2400余款金融App完成备案！互金协会：存在三方面安全风险

据中国互联网金融协会7月13日消息，在中国人民银行和相关监管部门的指导下，中国互联网金融协会（以下简称协会）持续开展移动金融客户端应用软件（以下简称金融App）行业自律管理工作，履职尽责，不断完善多层次的自律惩戒体系。现就近期自律管理情况通报如下。

一、自律管理的整体情况

根据《中国人民银行关于发布金融行业标准加强移动金融客户端应用软件安全管理的通知》(银发〔2019〕237号）规定，协会对备案的金融App进行风险监测与共享，投诉受理与转办，并按照《移动金融客户端应用软件备案管理办法（试行）》（以下简称备案管理办法）有关规定，对版本维护、风险处置、投诉处理、备案标志使用、外部评估等情况开展常规检查。同时，协会开展舆情监测，持续关注相关监管部门对侵害用户信息安全的问题App通报情况，对涉及的备案App开展调查核实，对查证属实的启动自律惩戒。

2023年上半年，协会依托备案管理系统进行备案App版本更新提醒1085次、发送钓鱼仿冒提醒1541条、转办投诉信息400条；为督促备案机构落实日常管理要求，共发送警示函149次，涉及备案机构143家、客户端软件181款；约谈2次，涉及外部评估机构2家、备案机构1家。

二、金融App安全风险态势

通过协会对备案金融App持续的日常风险监测，并结合有关监管部门的问题通报情况，总体来看，备案金融App安全风险态势总体平稳，备案金融App整体安全水平较高。目前已完成备案的2400余款金融App，被监管部门通报的占比不足1%。通过备案工作，大多数备案机构已初步建立了App管理的内控制度和安全检测机制，有效降低了安全风险。存在的问题主要有：

（一）备案后管理有所放松。部分备案机构在备案后的App版本升级过程中，未按照其内控制度和备案管理办法相关要求进行新版本的上线前风险评估和备案信息更新等工作，导致新版本App“带病上线”。

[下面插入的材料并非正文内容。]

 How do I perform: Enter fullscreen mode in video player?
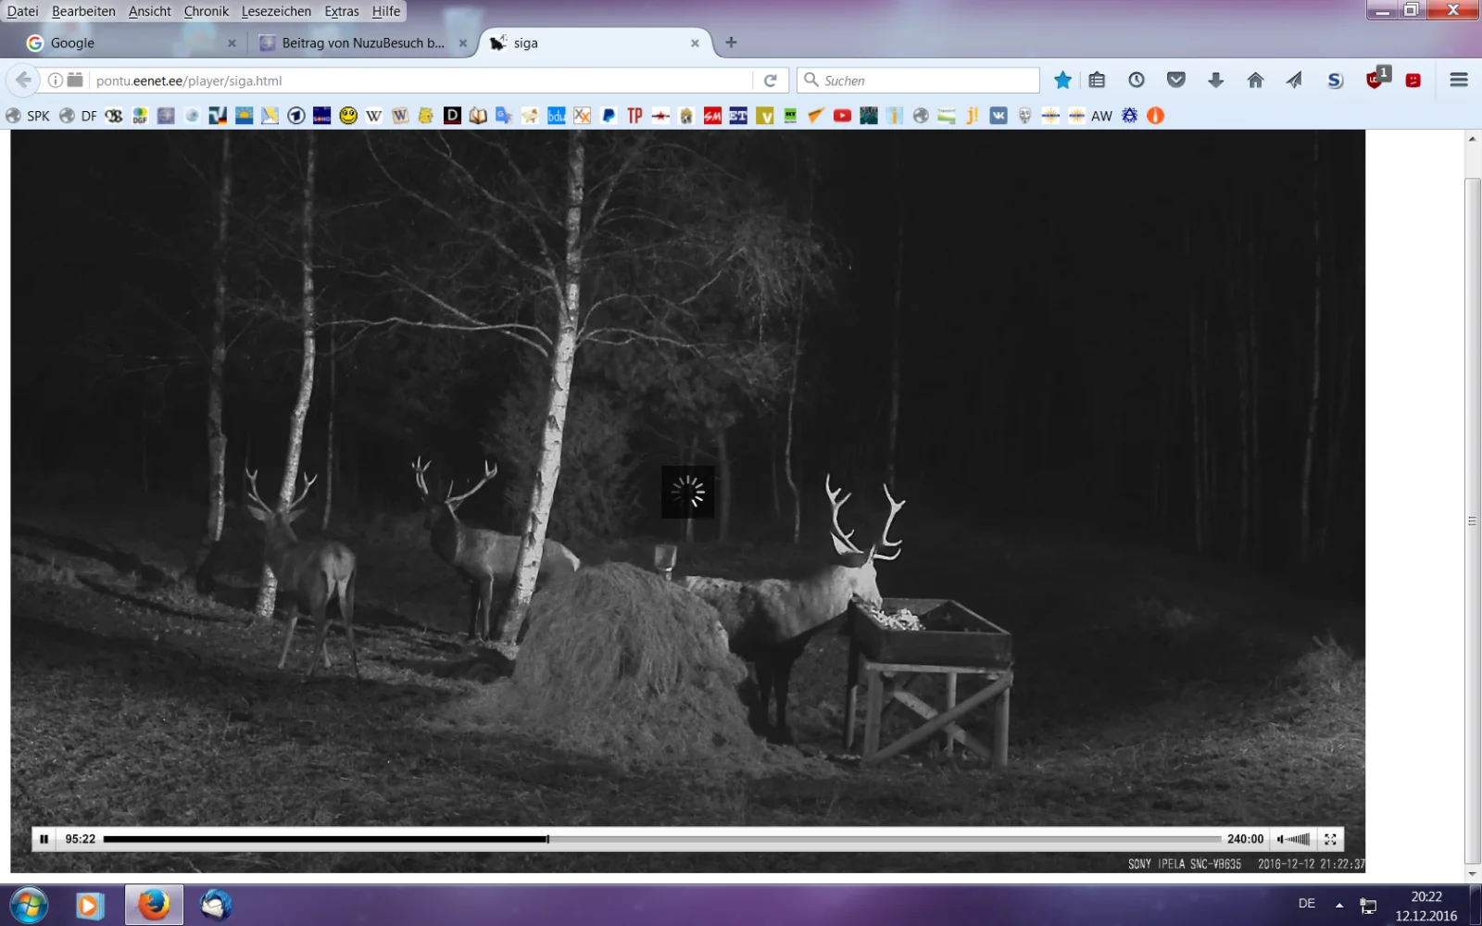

（二）对部分标准要求的理解和落实不够。近期，金融App出现的问题主要集中在“App不当索权”和“违规收集个人信息”方面，主要原因是对国家标准《信息安全技术—个人信息安全规范》（GB/T 35273-2020）和金融行业标准《移动金融客户端应用软件安全管理规范》（JR/T 0092-2019）中的部分要求理解不透彻，在落实上有所偏差。

（三）使用第三方开发框架和工具时引入风险。部分备案机构在使用第三方开发框架和SDK工具进行App开发时，忽略了对第三方工具的安全检查，或未按说明合理使用，给最终App产品引入了安全风险和隐患。

针对以上问题，各备案机构应落实好安全主体责任，严格执行备案管理办法，对照国家标准和行业标准要求持续完善健全合规管理体系。协会将开展专项治理和培训工作，并对未按期整改的备案App采取相关自律管理措施。